EXCEPTIONALITY OF A WORD AND ITS SUBWORDS |
|
The exceptionality of a word under a given model may be related to the exceptionality of some of its subwords under the same model (see the comparison of exceptional words under two models); in this case, it results on a contamination phenomena. In other cases, it is an additional constraint for the sequence.
The pyramidal display is then very convenient to study simultaneously the exceptionality of a word and of its subwords.

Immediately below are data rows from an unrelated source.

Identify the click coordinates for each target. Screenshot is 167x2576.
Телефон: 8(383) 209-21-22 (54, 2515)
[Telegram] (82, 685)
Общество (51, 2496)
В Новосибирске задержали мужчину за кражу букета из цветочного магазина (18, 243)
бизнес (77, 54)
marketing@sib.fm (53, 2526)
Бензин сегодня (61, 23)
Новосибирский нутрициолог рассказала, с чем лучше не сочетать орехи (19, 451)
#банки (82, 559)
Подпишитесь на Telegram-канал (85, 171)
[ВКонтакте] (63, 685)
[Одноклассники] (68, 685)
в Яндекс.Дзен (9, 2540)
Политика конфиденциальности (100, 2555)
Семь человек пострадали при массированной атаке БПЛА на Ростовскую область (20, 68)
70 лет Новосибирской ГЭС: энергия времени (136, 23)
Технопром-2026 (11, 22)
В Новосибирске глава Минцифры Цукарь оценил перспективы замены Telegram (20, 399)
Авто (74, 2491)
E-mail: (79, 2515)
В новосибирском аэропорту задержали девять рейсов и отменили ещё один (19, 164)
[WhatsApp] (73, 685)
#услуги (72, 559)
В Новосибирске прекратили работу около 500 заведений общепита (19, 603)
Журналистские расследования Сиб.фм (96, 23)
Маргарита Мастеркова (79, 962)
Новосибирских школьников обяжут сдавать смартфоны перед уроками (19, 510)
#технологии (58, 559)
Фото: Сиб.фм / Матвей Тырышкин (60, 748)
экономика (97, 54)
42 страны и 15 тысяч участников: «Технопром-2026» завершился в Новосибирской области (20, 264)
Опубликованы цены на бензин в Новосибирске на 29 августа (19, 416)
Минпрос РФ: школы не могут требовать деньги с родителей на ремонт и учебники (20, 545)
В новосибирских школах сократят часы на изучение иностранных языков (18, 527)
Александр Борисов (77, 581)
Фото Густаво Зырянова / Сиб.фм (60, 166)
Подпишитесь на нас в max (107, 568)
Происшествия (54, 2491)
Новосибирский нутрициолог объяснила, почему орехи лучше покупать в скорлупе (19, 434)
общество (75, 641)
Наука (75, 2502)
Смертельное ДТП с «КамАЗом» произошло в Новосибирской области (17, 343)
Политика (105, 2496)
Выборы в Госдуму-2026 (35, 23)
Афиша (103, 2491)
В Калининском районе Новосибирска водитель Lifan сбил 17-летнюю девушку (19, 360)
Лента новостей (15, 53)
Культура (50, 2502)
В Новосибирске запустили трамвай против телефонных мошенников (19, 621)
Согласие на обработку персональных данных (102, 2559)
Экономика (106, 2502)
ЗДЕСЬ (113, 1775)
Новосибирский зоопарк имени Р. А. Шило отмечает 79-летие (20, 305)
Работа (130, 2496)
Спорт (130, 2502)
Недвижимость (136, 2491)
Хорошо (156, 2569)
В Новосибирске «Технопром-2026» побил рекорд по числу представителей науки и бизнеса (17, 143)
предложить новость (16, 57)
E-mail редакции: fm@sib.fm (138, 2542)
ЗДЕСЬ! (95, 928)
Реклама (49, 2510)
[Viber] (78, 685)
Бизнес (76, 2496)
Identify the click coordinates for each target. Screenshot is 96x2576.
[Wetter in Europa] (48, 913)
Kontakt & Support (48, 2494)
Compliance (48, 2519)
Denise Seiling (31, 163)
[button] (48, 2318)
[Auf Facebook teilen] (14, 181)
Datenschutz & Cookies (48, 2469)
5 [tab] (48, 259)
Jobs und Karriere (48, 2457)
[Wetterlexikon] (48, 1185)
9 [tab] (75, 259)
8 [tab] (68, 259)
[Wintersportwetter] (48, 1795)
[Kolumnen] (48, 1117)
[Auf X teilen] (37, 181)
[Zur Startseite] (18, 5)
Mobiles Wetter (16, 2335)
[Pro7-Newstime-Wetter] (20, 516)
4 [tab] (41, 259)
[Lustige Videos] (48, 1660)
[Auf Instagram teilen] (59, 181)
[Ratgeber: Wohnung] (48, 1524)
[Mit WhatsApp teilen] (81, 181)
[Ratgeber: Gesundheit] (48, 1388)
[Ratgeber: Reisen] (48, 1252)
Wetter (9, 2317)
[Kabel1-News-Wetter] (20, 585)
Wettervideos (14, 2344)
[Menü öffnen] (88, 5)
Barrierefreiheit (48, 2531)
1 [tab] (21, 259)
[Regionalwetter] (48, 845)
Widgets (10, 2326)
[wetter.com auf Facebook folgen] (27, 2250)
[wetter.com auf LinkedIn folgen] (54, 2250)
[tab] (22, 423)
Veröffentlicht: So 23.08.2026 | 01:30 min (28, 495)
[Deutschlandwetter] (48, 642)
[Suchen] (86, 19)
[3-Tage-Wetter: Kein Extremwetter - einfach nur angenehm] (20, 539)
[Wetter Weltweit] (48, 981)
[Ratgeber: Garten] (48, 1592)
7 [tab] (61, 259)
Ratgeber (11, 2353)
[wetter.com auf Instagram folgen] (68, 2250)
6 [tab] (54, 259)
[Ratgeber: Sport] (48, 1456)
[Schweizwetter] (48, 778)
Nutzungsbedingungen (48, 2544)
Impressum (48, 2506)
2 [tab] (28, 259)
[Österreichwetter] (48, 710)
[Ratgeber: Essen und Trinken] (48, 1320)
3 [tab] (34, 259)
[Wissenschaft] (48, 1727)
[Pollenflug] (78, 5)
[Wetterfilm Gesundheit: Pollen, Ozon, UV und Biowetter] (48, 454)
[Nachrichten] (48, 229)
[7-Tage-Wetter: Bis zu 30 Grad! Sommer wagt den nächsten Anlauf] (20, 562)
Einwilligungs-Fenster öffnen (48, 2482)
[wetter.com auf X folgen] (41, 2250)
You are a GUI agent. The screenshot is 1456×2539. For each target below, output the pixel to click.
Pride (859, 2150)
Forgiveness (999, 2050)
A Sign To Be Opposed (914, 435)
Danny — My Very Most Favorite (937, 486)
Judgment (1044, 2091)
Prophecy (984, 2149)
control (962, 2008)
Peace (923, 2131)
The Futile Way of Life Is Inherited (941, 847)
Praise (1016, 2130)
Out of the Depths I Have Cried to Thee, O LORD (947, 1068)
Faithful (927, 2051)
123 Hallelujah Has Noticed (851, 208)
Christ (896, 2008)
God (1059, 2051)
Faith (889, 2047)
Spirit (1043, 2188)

A word W of length h can be represented by a pyramid of h-2 stages; each stage corresponds to a word length. The higher stage is composed with a unique square coloured according to the statistic of W. The stage beneath is made of two squares corresponding to the 2 subwords of length h-1 of W, and so on up to the stage made of h-2 squares associated with the subwords of length 3.
A pyramid can be made either under a single model (M1, for instance) or under maximal models for each stage (M1 for 3-words, M2 for 4-words, ...). Models with phase can be used.
For instance, let us look at
the pyramids of some of the most
under-represented 6-words (the first, the fifth and the sixth) in a
sequence of E. coli
(111,402 bases) under maximal models without phase.
When we analyze this pyramid from the bottom to the top we can say that:
When looking at the pyramid of AGCGCT, we can see that this under-represented 6-word is roughly composed of non-exceptional subwords. The exceptionality really starts with the 6 letters AGCGCT.
TCCGGA is a very interesting word. Its 2 subwords of length 5 (TCCGG and CCGGA) are over-represented in the sequence but it seems that there is a stronger constraint: they "do not" have to occur side by side.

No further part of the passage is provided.